■ Passage:
——————————
Background: Pathogenic bacteria infecting both animals as well as plants use various mechanisms to transport virulence factors across their cell membranes and channel these proteins into the infected host cell. The type III secretion system represents such a mechanism. Proteins transported via this pathway ("effector proteins") have to be distinguished from all other proteins that are not exported from the bacterial cell. Although a special targeting signal at the N-terminal end of effector proteins has been proposed in literature its exact characteristics remain unknown.
Methodology/principal findings: In this study, we demonstrate that the signals encoded in the sequences of type III secretion system effectors can be consistently recognized and predicted by machine learning techniques. Known protein effectors were compiled from the literature and sequence databases, and served as training data for artificial neural networks and support vector machine classifiers. Common sequence features were most pronounced in the first 30 amino acids of the effector sequences. Classification accuracy yielded a cross-validated Matthews correlation of 0.63 and allowed for genome-wide prediction of potential type III secretion system effectors in 705 proteobacterial genomes (12% predicted candidates protein), their chromosomes (11%) and plasmids (13%), as well as 213 Firmicute genomes (7%).
Conclusions/significance: We present a signal prediction method together with comprehensive survey of potential type III secretion system effectors extracted from 918 published bacterial genomes. Our study demonstrates that the analyzed signal features are common across a wide range of species, and provides a substantial basis for the identification of exported pathogenic proteins as targets for future therapeutic intervention. The prediction software is publicly accessible from our web server (www.modlab.org).
——————————
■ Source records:

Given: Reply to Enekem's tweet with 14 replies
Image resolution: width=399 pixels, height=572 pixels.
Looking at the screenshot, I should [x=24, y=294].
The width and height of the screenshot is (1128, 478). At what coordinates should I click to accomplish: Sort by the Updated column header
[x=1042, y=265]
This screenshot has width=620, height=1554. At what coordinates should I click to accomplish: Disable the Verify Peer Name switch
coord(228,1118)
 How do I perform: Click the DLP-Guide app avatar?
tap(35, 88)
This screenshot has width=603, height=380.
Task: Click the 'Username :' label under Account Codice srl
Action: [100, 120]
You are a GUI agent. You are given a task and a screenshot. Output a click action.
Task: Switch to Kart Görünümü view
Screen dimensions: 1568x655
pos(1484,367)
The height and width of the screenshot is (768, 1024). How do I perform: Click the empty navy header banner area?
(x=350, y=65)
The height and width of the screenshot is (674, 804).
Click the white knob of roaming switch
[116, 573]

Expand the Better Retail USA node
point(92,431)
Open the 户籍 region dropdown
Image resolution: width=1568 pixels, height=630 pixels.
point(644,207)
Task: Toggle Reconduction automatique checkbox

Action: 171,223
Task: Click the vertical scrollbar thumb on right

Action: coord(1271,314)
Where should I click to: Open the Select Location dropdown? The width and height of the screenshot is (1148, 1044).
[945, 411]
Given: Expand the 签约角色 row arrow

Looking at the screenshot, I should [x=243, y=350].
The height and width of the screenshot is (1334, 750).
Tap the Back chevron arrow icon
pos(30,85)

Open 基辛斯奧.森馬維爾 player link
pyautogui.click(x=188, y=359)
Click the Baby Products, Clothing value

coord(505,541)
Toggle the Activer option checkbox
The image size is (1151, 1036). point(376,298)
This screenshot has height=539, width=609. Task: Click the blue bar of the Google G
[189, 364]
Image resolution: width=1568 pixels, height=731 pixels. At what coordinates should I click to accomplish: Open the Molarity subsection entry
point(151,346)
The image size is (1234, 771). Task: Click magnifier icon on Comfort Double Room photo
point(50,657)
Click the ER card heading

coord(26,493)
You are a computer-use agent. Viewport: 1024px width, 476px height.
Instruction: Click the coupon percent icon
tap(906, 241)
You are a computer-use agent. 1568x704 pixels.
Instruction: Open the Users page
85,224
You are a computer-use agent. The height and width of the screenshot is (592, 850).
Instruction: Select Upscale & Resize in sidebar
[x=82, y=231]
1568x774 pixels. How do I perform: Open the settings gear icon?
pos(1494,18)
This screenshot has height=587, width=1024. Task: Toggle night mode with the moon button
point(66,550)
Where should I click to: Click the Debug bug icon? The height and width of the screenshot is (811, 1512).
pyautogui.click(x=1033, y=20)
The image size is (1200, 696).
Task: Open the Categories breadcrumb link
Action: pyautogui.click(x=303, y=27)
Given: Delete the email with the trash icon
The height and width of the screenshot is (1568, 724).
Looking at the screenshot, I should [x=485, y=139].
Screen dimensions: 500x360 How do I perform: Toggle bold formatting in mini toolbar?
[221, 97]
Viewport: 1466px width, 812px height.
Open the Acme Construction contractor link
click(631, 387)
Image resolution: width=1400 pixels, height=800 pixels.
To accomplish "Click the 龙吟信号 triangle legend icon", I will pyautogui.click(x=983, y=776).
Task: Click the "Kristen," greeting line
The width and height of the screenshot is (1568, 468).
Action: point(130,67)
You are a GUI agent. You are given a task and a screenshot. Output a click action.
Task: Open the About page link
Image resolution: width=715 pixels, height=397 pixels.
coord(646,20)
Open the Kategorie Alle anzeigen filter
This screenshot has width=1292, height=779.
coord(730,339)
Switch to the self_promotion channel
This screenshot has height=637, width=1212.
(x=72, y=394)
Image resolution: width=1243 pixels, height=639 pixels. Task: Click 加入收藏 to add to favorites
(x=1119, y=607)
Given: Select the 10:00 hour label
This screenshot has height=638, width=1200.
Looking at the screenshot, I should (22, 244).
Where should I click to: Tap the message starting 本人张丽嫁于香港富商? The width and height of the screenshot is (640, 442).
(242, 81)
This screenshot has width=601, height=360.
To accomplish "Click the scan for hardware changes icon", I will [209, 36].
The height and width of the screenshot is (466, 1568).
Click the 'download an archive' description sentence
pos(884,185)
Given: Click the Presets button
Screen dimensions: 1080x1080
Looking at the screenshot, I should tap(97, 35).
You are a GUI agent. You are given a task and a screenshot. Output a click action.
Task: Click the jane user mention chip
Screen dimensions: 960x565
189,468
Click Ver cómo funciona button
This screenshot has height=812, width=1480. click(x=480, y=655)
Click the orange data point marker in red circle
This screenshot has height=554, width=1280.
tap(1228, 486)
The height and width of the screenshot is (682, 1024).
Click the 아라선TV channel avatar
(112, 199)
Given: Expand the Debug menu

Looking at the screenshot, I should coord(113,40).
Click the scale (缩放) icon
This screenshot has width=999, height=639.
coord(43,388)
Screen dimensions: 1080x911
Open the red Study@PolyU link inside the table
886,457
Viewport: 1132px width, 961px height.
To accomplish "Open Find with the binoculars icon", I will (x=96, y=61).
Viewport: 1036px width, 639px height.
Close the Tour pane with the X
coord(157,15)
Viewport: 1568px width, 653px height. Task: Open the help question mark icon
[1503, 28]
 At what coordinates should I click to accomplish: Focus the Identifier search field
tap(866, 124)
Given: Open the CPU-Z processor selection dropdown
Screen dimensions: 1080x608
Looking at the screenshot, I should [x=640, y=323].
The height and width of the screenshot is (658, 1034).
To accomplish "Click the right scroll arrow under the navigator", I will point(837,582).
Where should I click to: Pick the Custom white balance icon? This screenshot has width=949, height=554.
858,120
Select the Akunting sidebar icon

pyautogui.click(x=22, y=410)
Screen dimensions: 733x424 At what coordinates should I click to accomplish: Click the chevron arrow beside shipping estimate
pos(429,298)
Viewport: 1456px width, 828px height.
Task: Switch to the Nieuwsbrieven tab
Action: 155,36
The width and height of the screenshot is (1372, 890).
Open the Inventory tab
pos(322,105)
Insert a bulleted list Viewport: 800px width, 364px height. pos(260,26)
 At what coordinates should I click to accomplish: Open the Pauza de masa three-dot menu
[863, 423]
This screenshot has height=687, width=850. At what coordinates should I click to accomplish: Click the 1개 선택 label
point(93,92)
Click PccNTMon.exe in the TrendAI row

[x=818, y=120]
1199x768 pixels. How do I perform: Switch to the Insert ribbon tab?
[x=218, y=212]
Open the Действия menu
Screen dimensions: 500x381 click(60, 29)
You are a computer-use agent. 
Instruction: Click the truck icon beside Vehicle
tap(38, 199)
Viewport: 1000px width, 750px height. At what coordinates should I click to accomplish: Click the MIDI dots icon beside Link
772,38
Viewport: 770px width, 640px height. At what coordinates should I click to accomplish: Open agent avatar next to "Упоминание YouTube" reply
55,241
——————————
■ Action item: Write out the whole abstract on type III secretion system effectors again, word for word. Rely on the abstract alone, not the items.

■ Solved exercise:
Background: Pathogenic bacteria infecting both animals as well as plants use various mechanisms to transport virulence factors across their cell membranes and channel these proteins into the infected host cell. The type III secretion system represents such a mechanism. Proteins transported via this pathway ("effector proteins") have to be distinguished from all other proteins that are not exported from the bacterial cell. Although a special targeting signal at the N-terminal end of effector proteins has been proposed in literature its exact characteristics remain unknown.
Methodology/principal findings: In this study, we demonstrate that the signals encoded in the sequences of type III secretion system effectors can be consistently recognized and predicted by machine learning techniques. Known protein effectors were compiled from the literature and sequence databases, and served as training data for artificial neural networks and support vector machine classifiers. Common sequence features were most pronounced in the first 30 amino acids of the effector sequences. Classification accuracy yielded a cross-validated Matthews correlation of 0.63 and allowed for genome-wide prediction of potential type III secretion system effectors in 705 proteobacterial genomes (12% predicted candidates protein), their chromosomes (11%) and plasmids (13%), as well as 213 Firmicute genomes (7%).
Conclusions/significance: We present a signal prediction method together with comprehensive survey of potential type III secretion system effectors extracted from 918 published bacterial genomes. Our study demonstrates that the analyzed signal features are common across a wide range of species, and provides a substantial basis for the identification of exported pathogenic proteins as targets for future therapeutic intervention. The prediction software is publicly accessible from our web server (www.modlab.org).